Hannah “Honey” Jaeger builds collages the way some people tell secrets… slowly, deliberately, with just enough left to the imagination to draw you closer. Born in California in 1993, she obtained her BFA from ArtCenter College of Design in 2020. She currently works out of her Los Angeles home studio, surrounded by stacks of Playboy, Life, and National Geographic magazines; art, architecture, and picture books covering topics from clowns to cathedrals, landscapes to science; and a host of thrifted printed media. Every image she intentionally harvests from these sources is alchemized into a new narrative. As a kinetic learner and visual thinker, she’s not simply arranging pictures on a page.

She grew up in a conservative religious household, where she experienced firsthand the shame, blame, and burden of “pureness” imposed on her female identity. The loss of her mother at age 11 sparked an urgent need to create… to process grief and work through a deeply turbulent emotional state. Art became the means by which she could communicate what words could not. Today, through collage, the arrangement of carefully harvested images allows Jaeger to explore her phenomenological experiences of current culture and events, as well as reflect on and dismantle past socioeconomic systems of power, structures, belief systems, and media that shape modern ideologies. Her work doesn’t dodge the hard parts, it delivers them cheekily, like a visual sucker punch wrapped in lace.

Honey: The Art of Reclamation and Transformation

At ArtCenter, honey’s world cracked wide open. She found inspiration in the freedom of after-hours nightclubs, from electronic music to BDSM clubs. Through dance, pain, and the seductive trance of a disco ball, she began healing a part of herself that had been disembodied. For the first time, she felt comfortable and empowered in her own skin… to step into that kind of space, to move, to be seen, to have agency. That energy, the rhythm, the spectacle, the refusal to apologize all worked its way into her visual vocabulary and never left.

A turning point at ArtCenter came after she read Silvia Federici’s Witch-Hunting, Past and Present, and the Fear of the Power of Women. It was more than an academic paper, it was a permission slip to unlock a voice oppressed long ago. Federici drew the line between the literal fencing off of land during the creation of enclosures and the metaphorical fencing in of women’s bodies and agency. Control over reproduction, labor, and autonomy was never accidental. For honey, it was the click of a lock opening. The world’s fear of powerful women wasn’t paranoia, it was history.

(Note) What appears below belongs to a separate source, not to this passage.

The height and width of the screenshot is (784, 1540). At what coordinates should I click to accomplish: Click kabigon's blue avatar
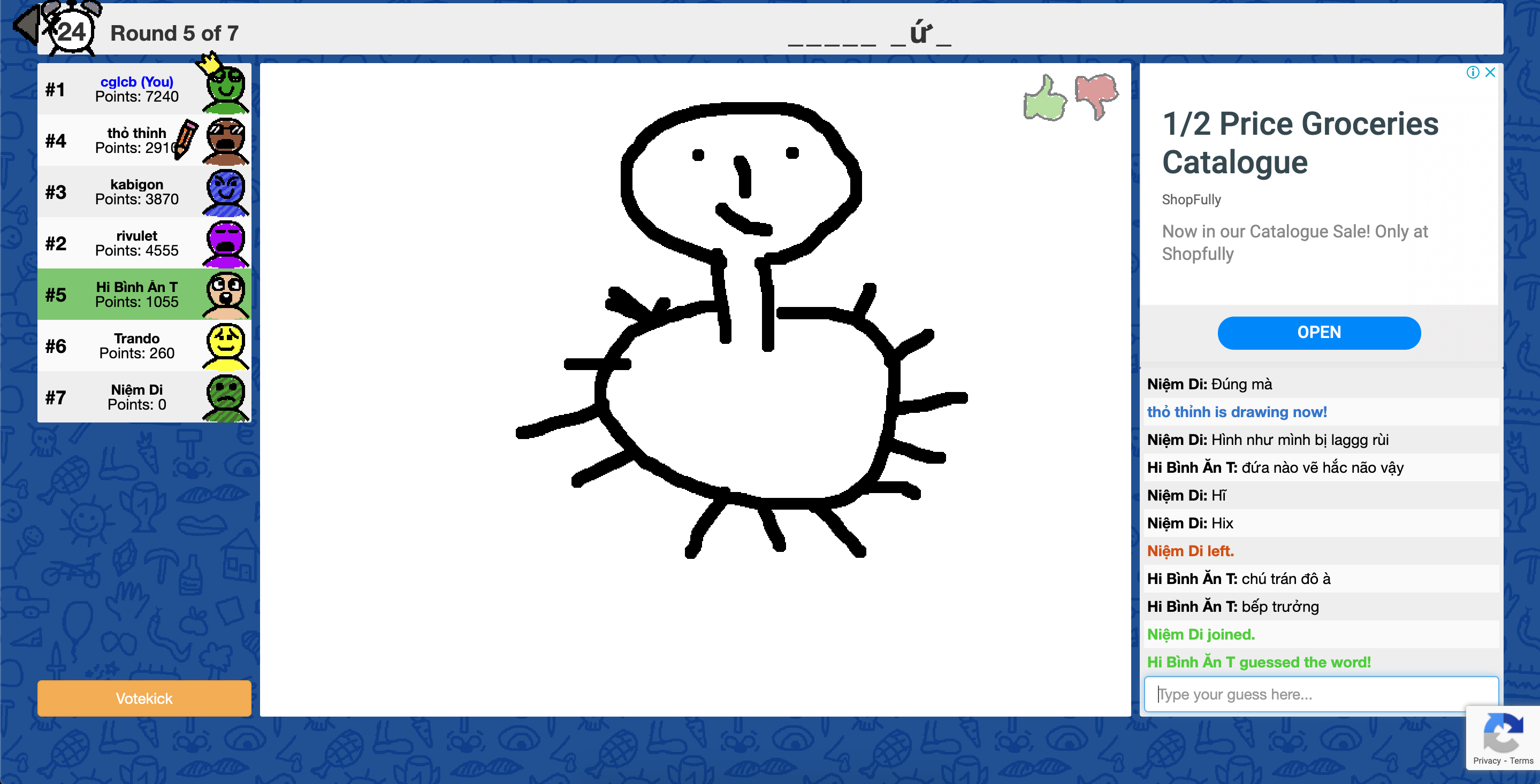tap(225, 192)
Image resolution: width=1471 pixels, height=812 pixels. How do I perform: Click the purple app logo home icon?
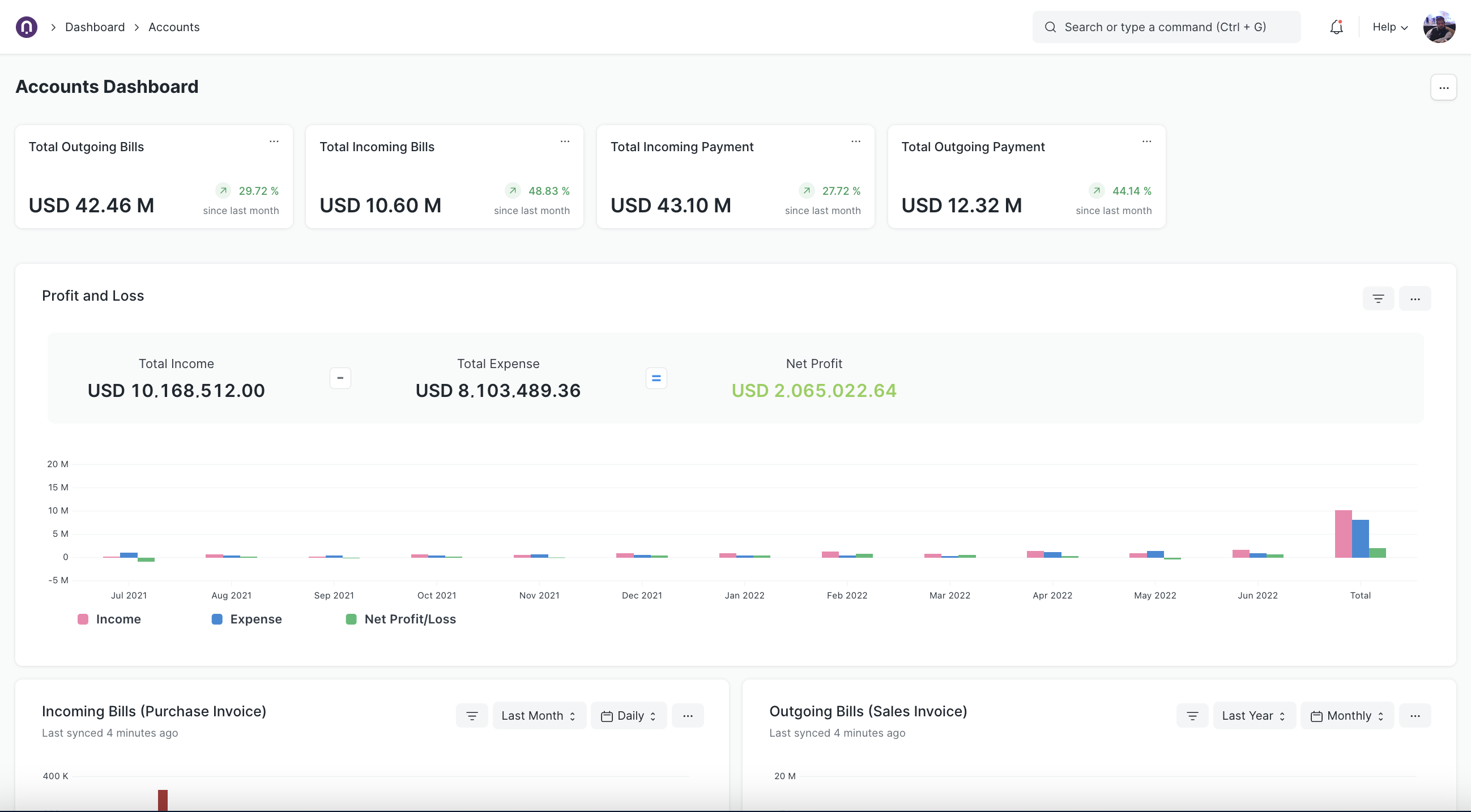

Her process involves a lot of play, almost like dressing a paper doll. Every element comes from physical print sources… no digital editing, no AI-generated imagery. She cuts by hand, often with a surgical scalpel or ocular surgical scissors, tools that allow for the precision of dissection. Some cuts follow every contour; others leave the edge raw and ripped, letting the fleshy paper carry part of the message. During assembly, she carefully plays with composition, weaving and layering her collages to create a narrative. Every choice, every cut, every layer is intentional.

Her influences range from Salvador Dalí to pop surrealism, midcentury messaging, spirituality, psychedelia, and meditation. Her practice as a natural witch, working with earth energy, moon cycles, and cosmic whispers, shapes the way she builds each piece, creating with intention as both ritual and alignment.

Certain motifs are hers alone. Illusion paper acts as a visual “look here,” but also emphasizes the friction between what’s shown and what’s true. Tentacles are honey’s way of symbolically placing her psyche in the work… sometimes holding, sometimes dismantling, sometimes exposing, sometimes dragging the truth into the light. They’re not tricks; they’re a private vocabulary that’s grown visible over time.

Her work lives in the tension between nostalgia and rupture. The familiar lures you in; the fracture makes you stay. Death and rebirth, alchemy, sexuality, control and chaos… not abstract ideas, but lived realities. She’s not here to reassure you… Unless she’s saying, “Everything is fine,” with that look that tells you it isn’t.